Supply/Demand Fundamentals Favor Palladium, According to Leading Financial Site Penny Stock Detectives

New York, New York (PressExposure) May 14, 2012 -- In his recent Penny Stock Detectives article, editor Danny Esposito reveals that current supply/demand fundamentals favor palladium and palladium investing. He notes that 65% of the world's supply of palladium is used to build catalytic converters found in many cars today. Another 10%-20% is used in many industrial applications like electronics, chemicals and glass, with the balance of palladium held for investment purposes. Esposito argues that, despite robust demand, supply is in short supply, as 85% of the world's palladium comes from Russia and South Africa, and both countries are having serious issues.
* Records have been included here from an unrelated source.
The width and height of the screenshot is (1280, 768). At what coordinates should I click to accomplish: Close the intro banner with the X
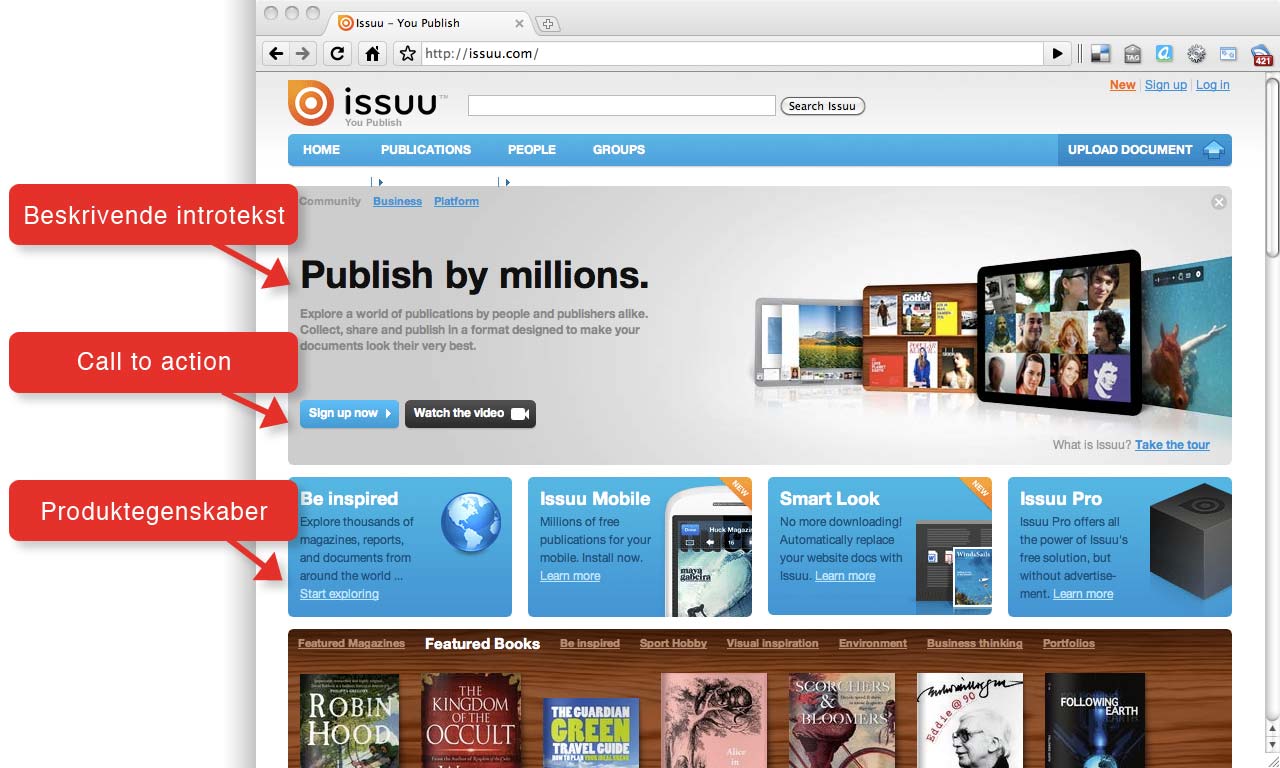(1218, 202)
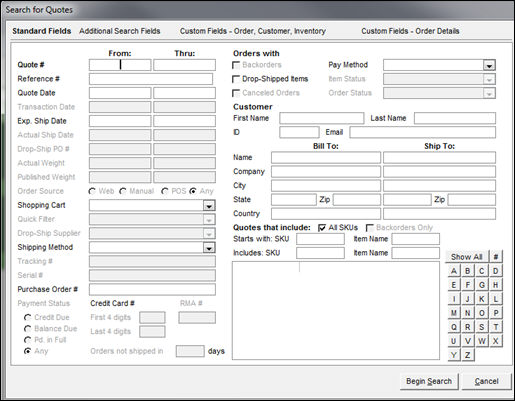Viewport: 515px width, 401px height.
Task: Open the Pay Method dropdown
Action: [x=489, y=65]
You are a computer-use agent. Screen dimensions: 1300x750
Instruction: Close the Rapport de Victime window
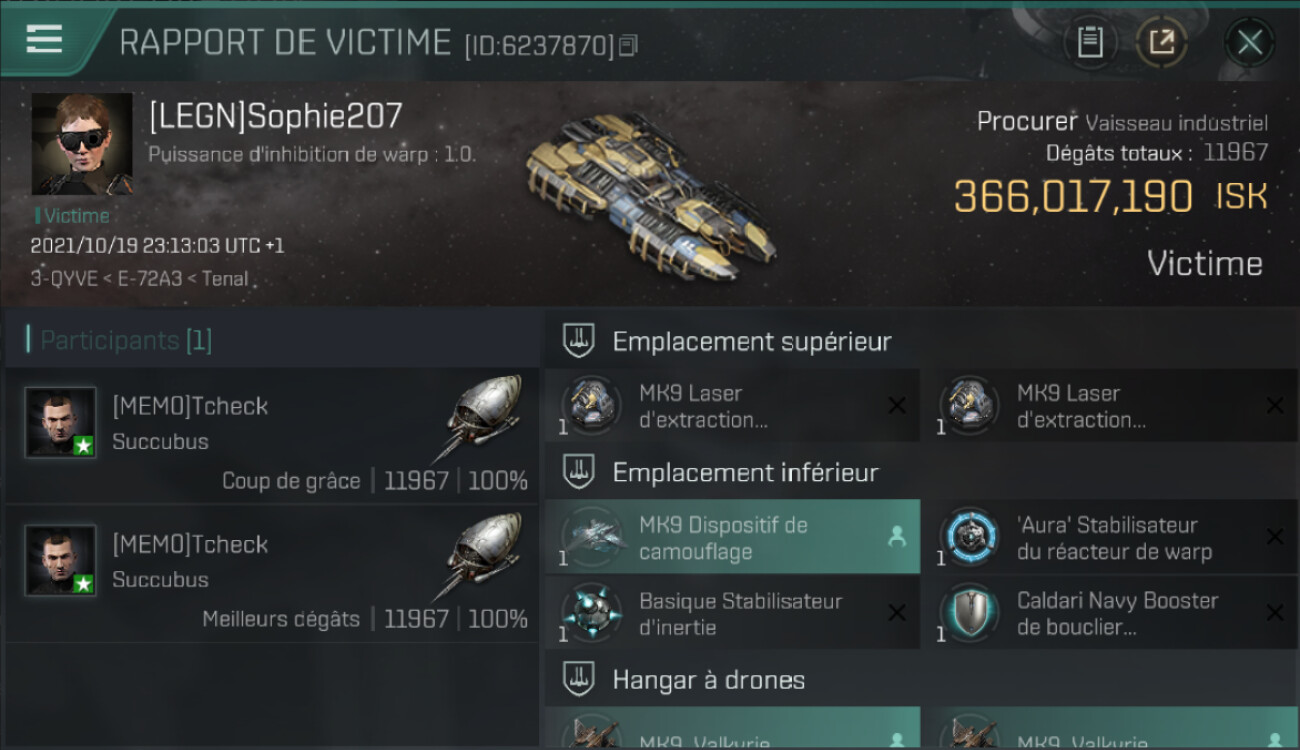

"Car sales worldwide are expected to rise better than five percent in 2012, which means more than 79 million vehicles are expected to roll off car manufacturers' lots," said Esposito. "That translates to over six million ounces of palladium consumed, as all of these vehicles must come equipped with catalytic converters."

While the demand side of palladium investing looks strong, the supply side looks weak, according to Esposito. It is estimated that Russia and South Africa supply roughly 85% of the world's market in the precious metal.

Russia made a conscious decision years ago that palladium was important to it and so created a stockpile, noted Esposito. In 2010, Russia's stockpile sent one million ounces of palladium into the world market. In 2011, 750,000 ounces were sent into the world market. In 2012, the Russian government has hinted that the amount it will release will be well below 2011's amount, with some estimates coming in at below 400,000 ounces.

Russia will not provide the world with how much of its stockpile it has left, but the dramatic decrease in supply has many concerned that the stockpile is dwindling fast.

Couple this with the fact that the other major supplier in the world, South Africa, is plagued with mining strikes from workers demanding better pay and working conditions, while some mines have been forced to shut down due to insufficient electricity supply to the mines. This has reduced mine output in South Africa to the lowest level in decades, commented Esposito.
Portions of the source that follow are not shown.